EXTRACTED RECORDS —
* BEGIN *
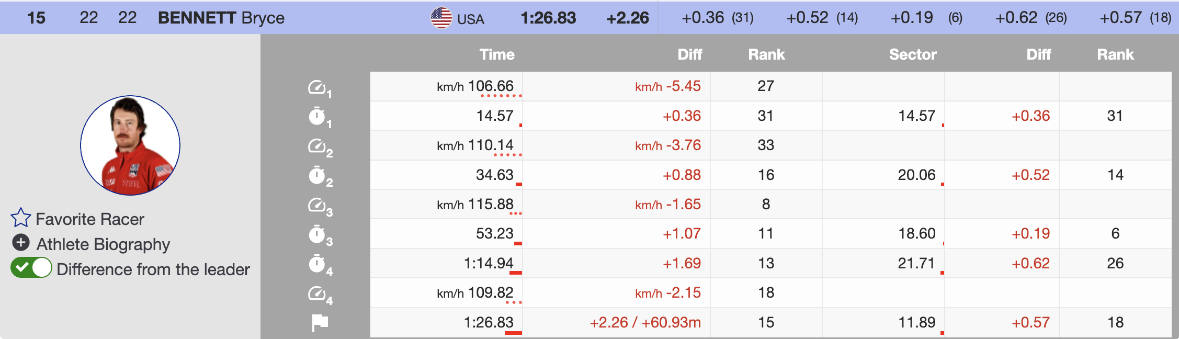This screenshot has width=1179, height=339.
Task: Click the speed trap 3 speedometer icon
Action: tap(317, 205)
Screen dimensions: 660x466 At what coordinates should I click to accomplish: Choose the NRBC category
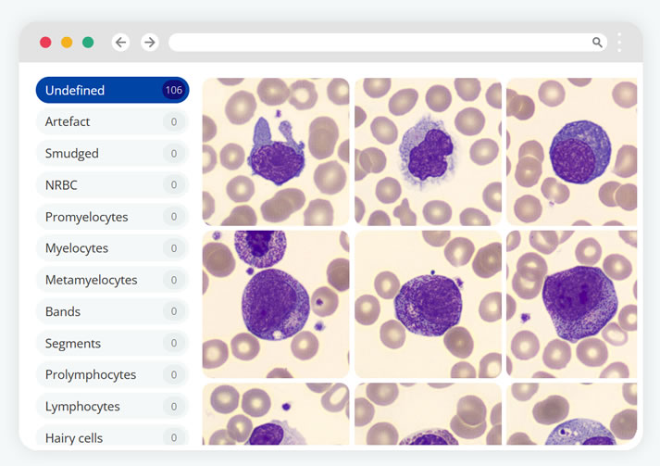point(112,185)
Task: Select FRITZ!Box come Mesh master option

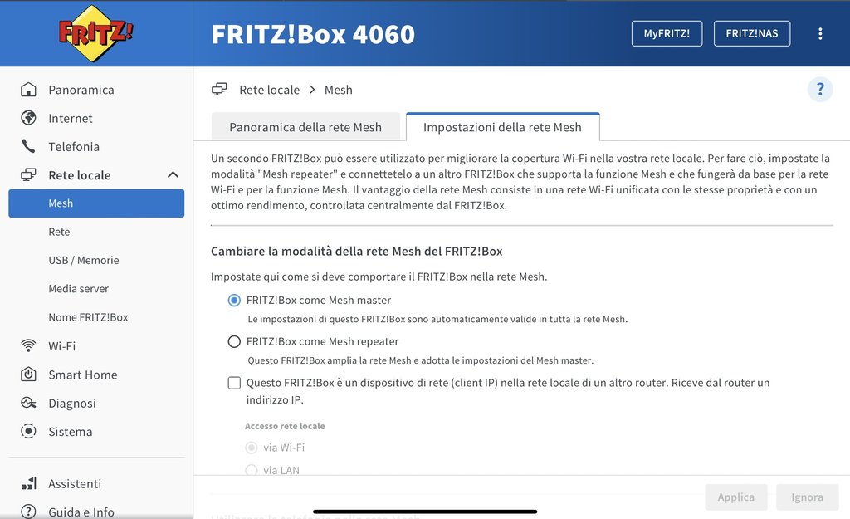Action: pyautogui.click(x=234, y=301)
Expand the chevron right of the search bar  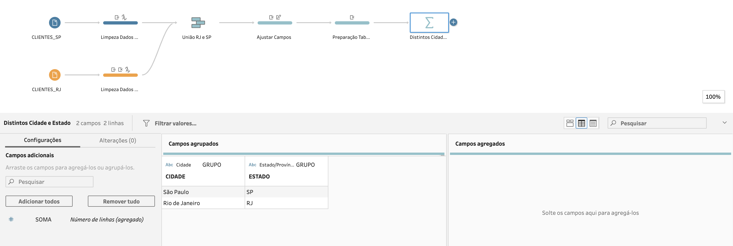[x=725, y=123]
* END *
* BEGIN *
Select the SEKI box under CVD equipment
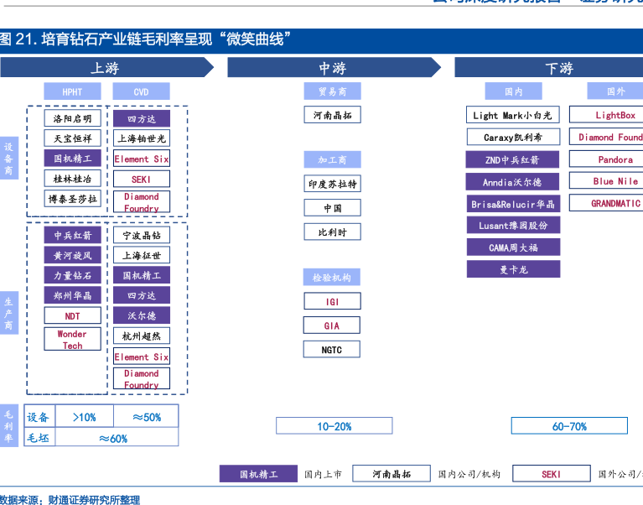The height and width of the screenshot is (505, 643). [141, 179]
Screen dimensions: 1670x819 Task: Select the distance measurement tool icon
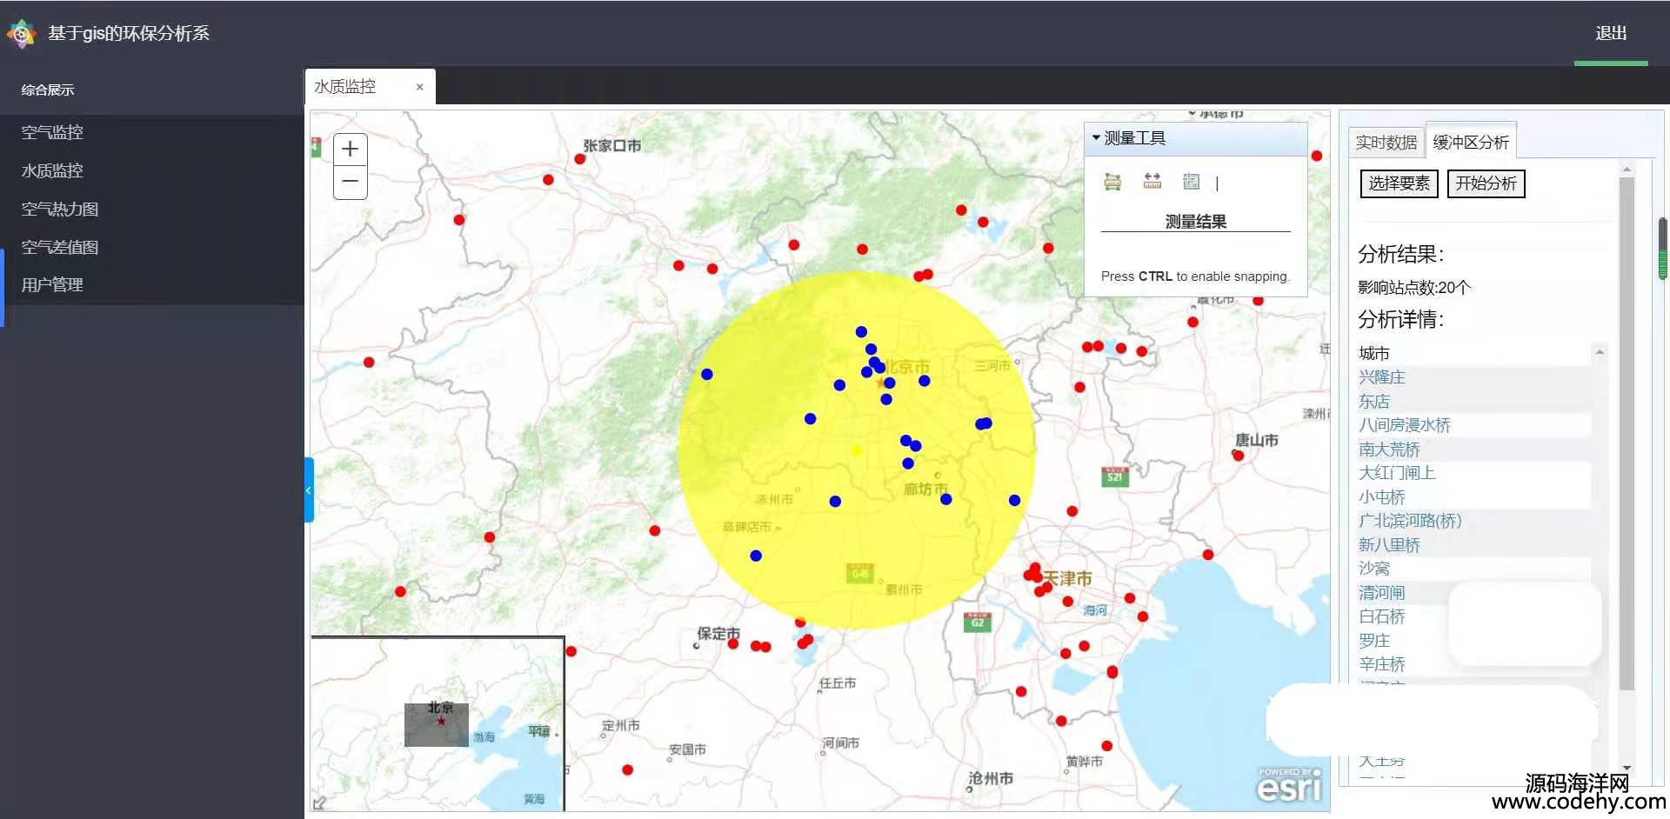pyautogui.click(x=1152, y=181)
* END *
TASK DESCRIPTION — Locate each line in the two blocks of records that contains the word "icon" and copy those lines.

RESULT OF THIS EXERCISE —
Task: Click the speed trap 3 speedometer icon
Screen dimensions: 1670x819 Task: Select the distance measurement tool icon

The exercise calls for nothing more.